Ein Dorf, keine Idylle
Siebenbürgen im Spätherbst. Wir begleiten Peter Maffay auf einem seiner Besuche nach Radeln. Ein wunderschöner Altweibersommer hat das transsylvanische Hochland in eine Märchenlandschaft verwandelt. Die letzte Kürbisernte wird gerade eingefahren, Kühe kehren zurück von der Weide. Die einst holprige Landstraße zum Ort ist geteert, viele der alten Bauernhäuser sind renoviert, Kinder spielen Fußball auf einer kleinen Wiese, eine Bäuerin winkt uns zu. Wir winken zurück und halten an. Tante Flori kommt näher und strahlt plötzlich, als sie Peter Maffay hinter dem Steuer des Geländewagens erkennt.
Wir steigen aus. "Domnu' Peter", Herr Peter, wird umarmt und gedrückt, wir bekommen auch etwas ab von der rumänischen Herzlichkeit. "Ohne ihn wäre das Dorf arg runtergekommen, es gäbe uns gar nicht mehr hier", erzählt die Bäuerin. "Un mare noroc", ein großes Glück, dass wir ihn haben, sagt Tante Flori noch und läuft schnell weiter - es ist Backtag!
In Radeln leben heute noch 300 Einwohner, überwiegend Roma. Das Miteinander mit den wenigen rumänischen Familien und den paar verbliebenen Siebenbürger Sachsen und Ungarn ist nicht immer konfliktfrei. Eine Herausforderung für Maffay: "Deswegen haben wir uns gesagt: Gerade in einer so ethnisch aufgeladenen Situation, wie sie in Radeln und den umliegenden Dörfern der Fall ist, da können wir vielleicht einen kleinen Beitrag dazu leisten, dass Infrastruktur verbessert wird, dass es zu einem Jugendaustausch kommt", sagte der Musiker im DW-Gespräch. Damit Jugendliche, die ja die "Perspektive unserer Gesellschaft" ausmachen, zu einer anderen Einschätzung füreinander kommen, fügte er hinzu.
Eine Zukunft für die Roma
Einer der jüngsten Mitarbeiter der Stiftung ist Florian Fekete, Sozialpädagoge und Mediator.
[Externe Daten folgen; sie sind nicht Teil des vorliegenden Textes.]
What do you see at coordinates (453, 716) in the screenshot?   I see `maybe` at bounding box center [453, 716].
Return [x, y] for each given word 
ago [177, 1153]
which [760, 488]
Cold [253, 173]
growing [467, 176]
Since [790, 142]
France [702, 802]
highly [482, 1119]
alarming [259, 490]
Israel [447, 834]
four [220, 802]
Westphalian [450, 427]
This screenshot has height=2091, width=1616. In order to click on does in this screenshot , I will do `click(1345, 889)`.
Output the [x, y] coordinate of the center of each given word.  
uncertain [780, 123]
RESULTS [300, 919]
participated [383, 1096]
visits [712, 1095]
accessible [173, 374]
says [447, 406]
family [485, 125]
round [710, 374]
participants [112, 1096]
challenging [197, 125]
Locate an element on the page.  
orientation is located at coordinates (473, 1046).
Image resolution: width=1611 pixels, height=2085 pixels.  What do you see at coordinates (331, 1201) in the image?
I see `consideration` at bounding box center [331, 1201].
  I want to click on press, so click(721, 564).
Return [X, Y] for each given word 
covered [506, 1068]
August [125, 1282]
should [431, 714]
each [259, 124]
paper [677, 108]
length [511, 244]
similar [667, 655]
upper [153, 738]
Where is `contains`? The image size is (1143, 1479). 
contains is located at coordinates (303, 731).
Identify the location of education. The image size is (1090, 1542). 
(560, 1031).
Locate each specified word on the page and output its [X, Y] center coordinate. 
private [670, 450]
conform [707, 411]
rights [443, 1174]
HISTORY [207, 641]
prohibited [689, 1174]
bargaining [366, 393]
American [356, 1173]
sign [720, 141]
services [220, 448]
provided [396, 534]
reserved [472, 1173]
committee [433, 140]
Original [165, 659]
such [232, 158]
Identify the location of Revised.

Er ist erst seit wenigen Monaten dabei und war von Anfang an von der Wirkung der Stiftung überzeugt: "Es ist eine positive Entwicklung, die allgemein zu besseren Lebensbedingungen für die Roma-Minderheit sowie für deren Inklusion in der Mehrheitsbevölkerung in Rumänien entschieden beiträgt", sagt Fekete im DW-Interview.
Zwar gebe es auch Personen, die sich ablehnend verhielten, die alles konservativ und misstrauisch betrachteten. Aber "früher oder später werden sich die Verhältnisse verbessern, so dass die Ergebnisse dieser Stiftungen und Organisationen für alle sichtbar werden", sagt der junge Sozialpädagoge.
Bernd Fabritius, Beauftragter der Bundesregierung für Aussiedlerfragen und nationale Minderheiten, war schon öfter in Radeln. "Hier ist ein mustergültiges Inklusionsprojekt für interkulturelle Gemeinschaften entstanden, das hilft, Vorurteile abzubauen und miteinander zu leben", so schildert Fabritius seine Eindrücke.
Natürlich habe er seine Besuche in Radeln auch dazu genutzt, kritischen Informationen auf den Grund zu gehen, berichtet der Aussiedler-Beauftragte. In Gesprächen mit Vertretern der Roma-Minderheit habe er ein ganz anderes Bild gezeichnet bekommen: "Es ist das Bild einer sehr viel Gutes tuenden Stiftung". Gerüchte, von einer Familie gestreut, die sich benachteiligt fühle, müsse Maffay nicht ernst nehmen. "Es ist eine unsachliche Entwicklung in einem Einzelfall, die das gute Projekt insgesamt nicht gefährden soll", betont der Bundesbeauftragte, der selbst in Siebenbürgen geboren ist.
Aus den Gesprächen mit den Dorfbewohnern, ganz gleich, ob auf der Straße oder bei ihnen zu Hause, vor der Dorfkneipe oder auf dem Bauernhof, konnten auch wir erkennen: Die Projekte werden mit Dankbarkeit angenommen. Für "domnu' Peter" ein klares Zeichen für weiteres Engagement in seiner alten Heimat: "Wir wollen unseren bescheidenen Beitrag in Radeln fortsetzen, damit das Verständnis füreinander besser wird."